Brushing your furball regularly can definitely help prevent hairballs. Basically, you’ll be removing dead fur, dust, and dander from your furry pal’s coat before she swallows it. Pick a time when your kitty is feeling relaxed and (hopefully) a bit cuddly. Incorporate lots of praise and ear scritches, and perhaps a few treats. When Fluffy decides she’s had enough, just let her go. If you try to hold her down, you may very well get scratched!

Keep Kitty In

There are many reasons to keep Fluffy safe and sound indoors. You’ll not only be protecting her from the dangers posed by cars, weather, predators, and wild animals, but you’ll also be helping prevent hairballs. That’s because cats who are allowed outside are more exposed to seasonal changes that trigger shedding cycles.

Good Nutrition

Proper nutrition is a cornerstone of any good pet care routine.
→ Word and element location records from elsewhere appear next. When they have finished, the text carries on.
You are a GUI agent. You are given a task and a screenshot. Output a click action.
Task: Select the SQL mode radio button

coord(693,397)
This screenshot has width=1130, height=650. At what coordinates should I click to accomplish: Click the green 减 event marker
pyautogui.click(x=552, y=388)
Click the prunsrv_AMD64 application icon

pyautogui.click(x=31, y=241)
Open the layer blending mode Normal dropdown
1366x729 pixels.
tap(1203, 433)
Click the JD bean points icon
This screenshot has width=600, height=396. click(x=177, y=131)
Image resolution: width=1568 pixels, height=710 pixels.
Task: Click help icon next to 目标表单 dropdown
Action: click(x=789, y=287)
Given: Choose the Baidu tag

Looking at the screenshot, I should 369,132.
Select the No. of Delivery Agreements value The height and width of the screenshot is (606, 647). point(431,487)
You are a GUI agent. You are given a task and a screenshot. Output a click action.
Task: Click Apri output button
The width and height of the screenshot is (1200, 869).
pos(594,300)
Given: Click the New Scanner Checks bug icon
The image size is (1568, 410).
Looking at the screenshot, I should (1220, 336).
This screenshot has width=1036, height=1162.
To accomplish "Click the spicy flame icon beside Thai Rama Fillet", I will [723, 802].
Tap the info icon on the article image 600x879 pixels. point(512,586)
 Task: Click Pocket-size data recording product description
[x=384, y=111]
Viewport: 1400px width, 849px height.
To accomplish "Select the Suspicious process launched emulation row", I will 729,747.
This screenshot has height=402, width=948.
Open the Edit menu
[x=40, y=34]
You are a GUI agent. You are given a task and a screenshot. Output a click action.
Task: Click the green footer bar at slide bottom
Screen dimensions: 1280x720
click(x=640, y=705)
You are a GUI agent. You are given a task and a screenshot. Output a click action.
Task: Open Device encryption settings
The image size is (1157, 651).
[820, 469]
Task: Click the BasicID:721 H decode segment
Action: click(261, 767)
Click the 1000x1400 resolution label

It will not only keep your kitty healthy, it’s also great for her coat. If Fluffy is getting great nutrition, her fur will be softer and shinier, and she’ll have less dead, frizzy hair to shed and/or swallow.

Parasite Control

Fleas and ticks can make kitties terribly itchy. Fluffy may over-groom herself to seek relief. If this happens, she may ingest more fur than usual. This translates to more furballs.

Hairball Prevention

We probably don’t need to explain this one too much: the name pretty much says it all. These are often recommended for long-haired kitties. Ask your vet for product recommendations.

Tips

Hairballs are never pleasant, but sometimes they are more serious than one may think. Occasionally, that hair gets lodged in cats’ intestines. This is very dangerous! Call your vet immediately if you notice any red flags, such as dry heaving, bloody vomit, or excessive vomiting.